Guardia de televisión: reseña de la primera temporada de «Ponies» (2026)

Título original: Ponies. 2026. 8 capítulos de 50 min. EEUU. Dirección: Susanna Fogel, David Iserson. Guion: Susanna Fogel, David Iserson. Reparto: Emilia Clarke, Haley Lu Ricardson, Adrian Lester, Artjom Gilz, Nicholas Podany, Petro Ninovskyi, Vic Michaels, Andrew Richardson, Lous Boyer, Lili Walters

Dos viudas, una mentira oficial y una verdad que nadie parece dispuesto a contar

El siempre fructífero maridaje entre la década de 1970 y la Guerra Fría nos deja un nuevo título de espionaje digno de sumarse a la colección de imprescindibles del género. En esta ocasión se trata de Ponies, una serie estadounidense ambientada en el Moscú de finales de los años setenta, protagonizada por dos espías tan inusuales como eficaces, disponible en la plataforma SkyShowtime.

La trama arranca en la Navidad de 1977, cuando Bea y Twila reciben la noticia de la muerte de sus maridos, dos agentes de la CIA destinados en la capital de la URSS, en un supuesto accidente aéreo. Tras el suceso, ambas son instadas a regresar a Estados Unidos y abandonar su vida en la embajada. Sin embargo, se niegan a aceptar esa versión oficial Sin formación previa, son reclutadas por Dane, el superior de sus esposos, y se ven inmersas en una operación de inteligencia en la que, paradójicamente, resultan activos ideales: su condición de mujeres las convierte en figuras invisibles para los soviéticos —o eso sugiere la serie—. Son, en términos de espionaje, “personas sin interés”.

Bea, interpretada por Emilia Clarke, se presenta inicialmente como una mujer vulnerable y desorientada, aunque pronto evoluciona hacia un perfil mucho más resolutivo, capaz de liderar operaciones e infiltrarse en entornos de alto riesgo. Su origen ruso y dominio del idioma juegan un papel clave en su desempeño.

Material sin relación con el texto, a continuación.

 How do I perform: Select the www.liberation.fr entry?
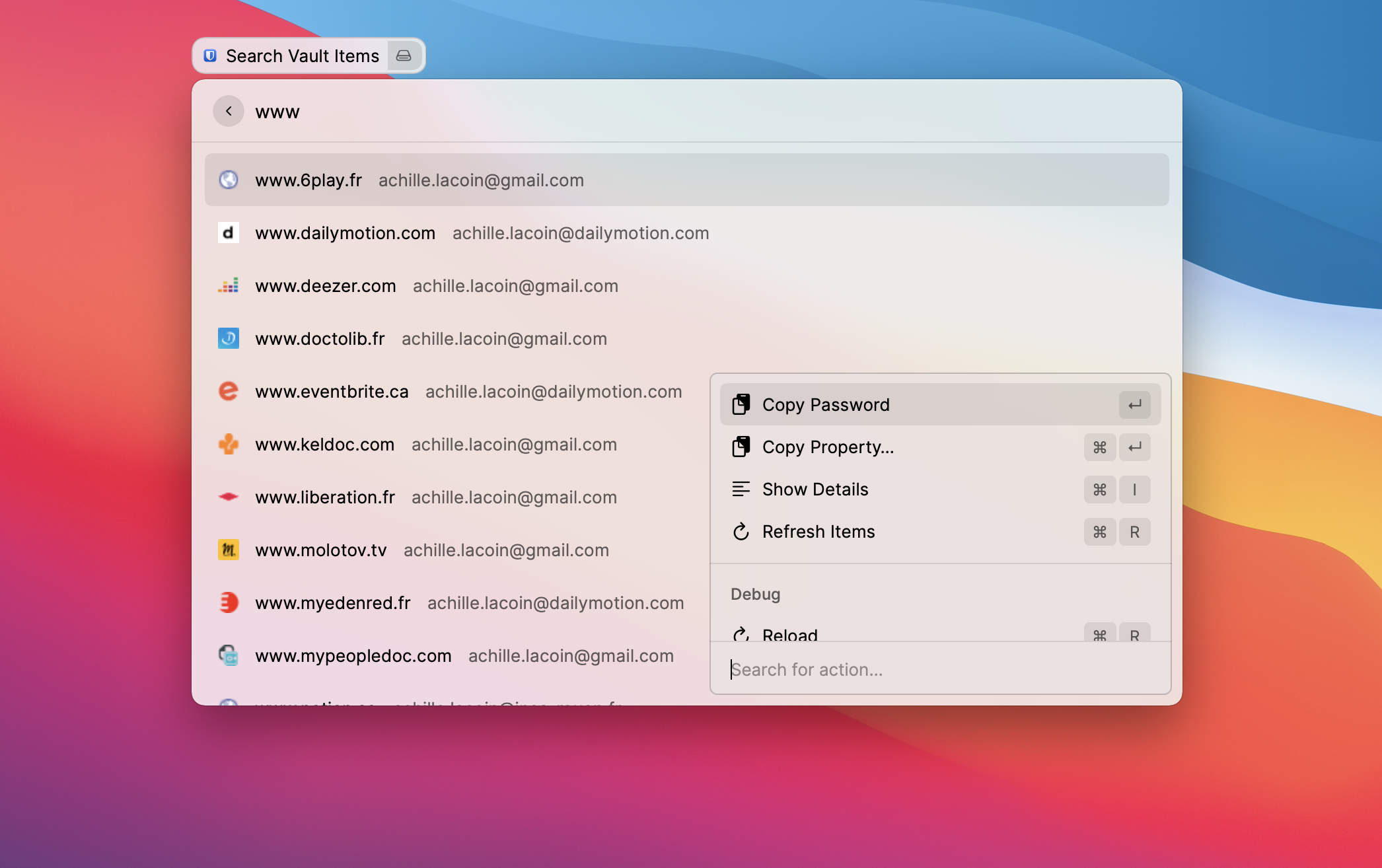(x=325, y=497)
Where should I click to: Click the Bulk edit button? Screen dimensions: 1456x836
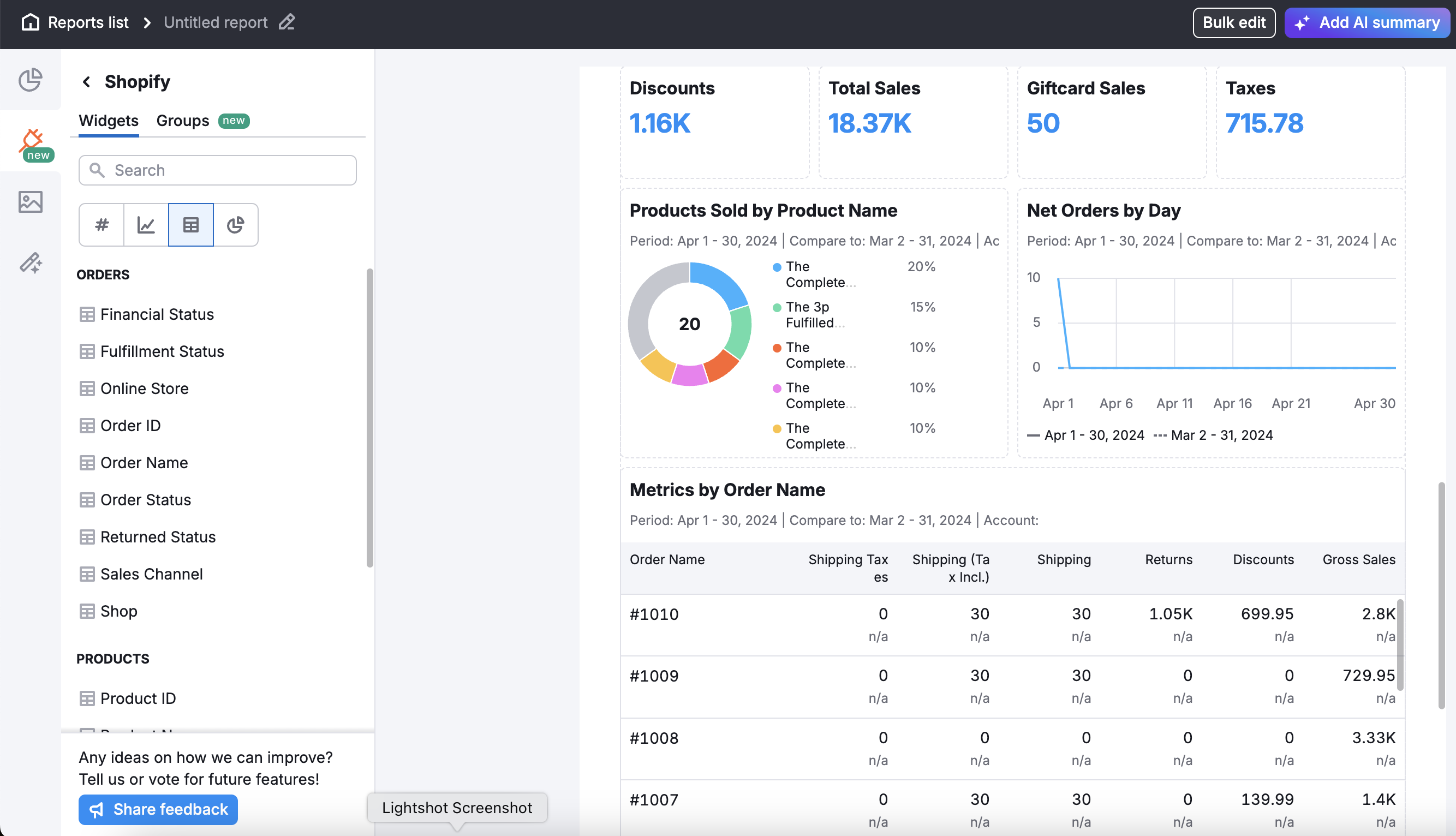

Twila, encarnada por Haley Lu Richardson, funciona como contrapunto. Su carácter despreocupado y cierto aire ingenuo la llevan a desenvolverse por Moscú con una soltura casi inconsciente, lo que genera situaciones que oscilan entre lo absurdo y lo inquietante. A diferencia de Bea, no habla ruso y parece gestionar el duelo de forma menos evidente, aunque pronto se intuye que también arrastra conflictos internos.

El espectador acaba desarrollando un vínculo afectivo con ambas protagonistas. Su búsqueda no solo responde a una necesidad personal de esclarecer la muerte de sus maridos, sino que las conduce a una trama más amplia, en la que investigan una serie de asesinatos de prostitutas cuyas sospechas apuntan a una figura en alza dentro del organigrama del KGB.

Pese a su tono ligero en determinados momentos, la serie no renuncia a la crudeza inherente al género. La tensión narrativa se incrementa progresivamente a lo largo de los episodios, con giros de guion constantes que diluyen la frontera entre aliados y enemigos, así como entre verdad y engaño.

Uno de los aciertos de Ponies es su formato contenido: ocho episodios de poco más de cuarenta minutos que evitan la dilación innecesaria. El conjunto se completa con una banda sonora reconocible y varias secuencias memorables. Como único punto débil, cabe señalar el uso excesivo de diálogos en idioma extranjero sin traducción integrada. Si bien esta decisión busca reforzar la autenticidad, puede dificultar la experiencia de visionado para parte del público, especialmente al requerir una constante activación y desactivación manual de subtítulos.